She continued working on its counterpart—a work that she initially titled Deathrose—for almost eight years.
In 1959, Dorothy Miller, a curator at the Museum of Modern Art, invited her to include the painting, which was still in progress, in the exhibition Sixteen Americans. It was a tremendous opportunity. This was the exhibition that first brought major attention to the artists Jasper Johns, Robert Rauchenberg, and Frank Stella. DeFeo had five works in the exhibition, but she wasn't willing to let the unfinished Deathrose leave her studio. Still, its photograph appeared in the exhibition catalogue.

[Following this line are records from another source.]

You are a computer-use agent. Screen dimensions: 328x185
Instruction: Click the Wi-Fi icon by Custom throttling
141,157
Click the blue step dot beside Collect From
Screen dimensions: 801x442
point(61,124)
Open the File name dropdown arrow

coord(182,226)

When DeFeo began the painting—which she ultimately titled The Rose —its focal point wasn’t positioned at the center of the canvas compositionally. After she’d worked on the painting for about a year, she concluded that it needed to be both larger and centered.

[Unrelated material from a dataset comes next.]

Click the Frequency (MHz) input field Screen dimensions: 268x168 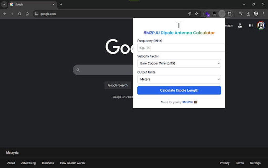pos(181,48)
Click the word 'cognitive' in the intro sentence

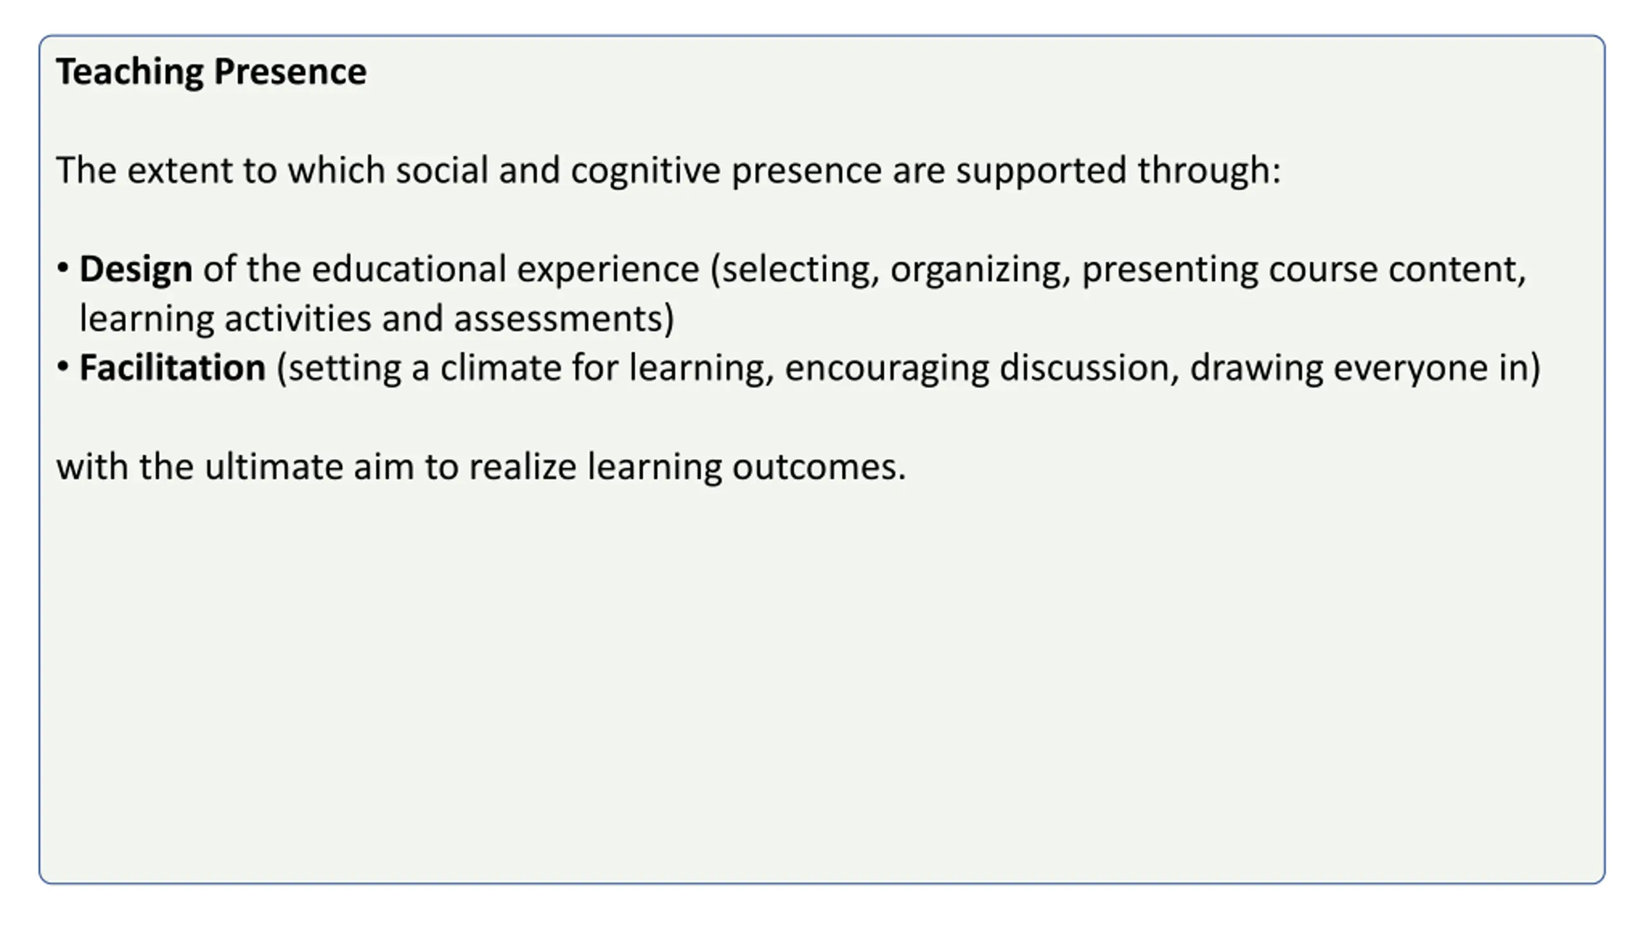pos(646,170)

It took sixteen people working all day to cut the enormous painting off of its stretcher and glue it to a bigger canvas. They then wedged the painting tightly into the bay window in DeFeo’s studio.

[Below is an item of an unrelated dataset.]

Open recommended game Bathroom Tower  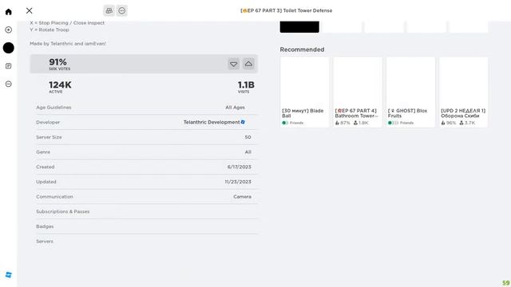point(358,92)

DeFeo built up the surface with layers of oil paint and carved it back down repeatedly, resulting in multiple different stages over the years. She described those stages in art-historical terms. The photograph on your screen now shows a flamboyantly curving composition—what DeFeo called its “baroque” phase.
Eventually, DeFeo straightened out the lines, so that the final work took on what she described as a more “classical” form.